Physicist wins prestigious prize for work at CERN

Published: 12 April 2010

Experimental particle physicist Dr Chris Parkes has received a prestigious prize for his work at the European Organisation for Nuclear Research (CERN).

Experimental particle physicist Dr Chris Parkes has received a prestigious prize for his work at the European Organisation for Nuclear Research (CERN).

Dr Parkes was awarded the Institute of Physics High Energy Particle Physics Group prize in recognition of his wide-ranging software, hardware and analysis achievements in particle physics.

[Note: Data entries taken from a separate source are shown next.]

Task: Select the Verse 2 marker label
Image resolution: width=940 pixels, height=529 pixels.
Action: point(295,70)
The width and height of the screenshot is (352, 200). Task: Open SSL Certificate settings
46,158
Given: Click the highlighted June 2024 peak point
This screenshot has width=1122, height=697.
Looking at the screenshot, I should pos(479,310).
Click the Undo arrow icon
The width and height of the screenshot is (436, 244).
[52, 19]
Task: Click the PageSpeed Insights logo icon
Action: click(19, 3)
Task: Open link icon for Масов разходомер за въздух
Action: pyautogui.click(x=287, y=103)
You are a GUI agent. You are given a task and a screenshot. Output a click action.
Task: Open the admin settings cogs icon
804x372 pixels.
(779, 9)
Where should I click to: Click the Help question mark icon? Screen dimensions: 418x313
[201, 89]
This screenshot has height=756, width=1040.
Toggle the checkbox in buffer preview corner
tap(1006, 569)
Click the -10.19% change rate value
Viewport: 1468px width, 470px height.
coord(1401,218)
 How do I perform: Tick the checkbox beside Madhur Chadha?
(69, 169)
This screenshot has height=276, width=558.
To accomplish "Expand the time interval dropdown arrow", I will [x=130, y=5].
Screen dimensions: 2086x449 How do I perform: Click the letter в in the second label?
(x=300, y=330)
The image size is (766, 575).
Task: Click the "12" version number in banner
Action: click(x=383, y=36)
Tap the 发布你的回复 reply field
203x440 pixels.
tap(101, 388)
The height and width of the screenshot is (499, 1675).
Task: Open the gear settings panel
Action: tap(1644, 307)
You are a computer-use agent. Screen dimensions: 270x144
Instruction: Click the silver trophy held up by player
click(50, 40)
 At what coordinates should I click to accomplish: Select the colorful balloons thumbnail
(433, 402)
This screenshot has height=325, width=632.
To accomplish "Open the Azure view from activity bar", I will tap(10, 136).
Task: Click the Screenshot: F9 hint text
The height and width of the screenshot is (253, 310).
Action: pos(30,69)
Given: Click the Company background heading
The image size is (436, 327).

He has been involved in a number of experiments being conducted at CERN, including DELPHI (Detector for Lepton, Photon and Hadron Identification) which operated in the Large Electron Positron (LEP) collider, now the Large Hadron Collider (LHC), and as leader of the LHC ‘beauty experiment’ (LHCb) Vertex Locator (VELO) software group, writing the first code through to the final commissioning of the software.

Dr Parkes will be the LHCb VELO project leader at CERN from June 2010. The VELO is the detector closest to the collisions at the LHC and its role is to observe short-lived particles containing beauty quarks, called B-mesons.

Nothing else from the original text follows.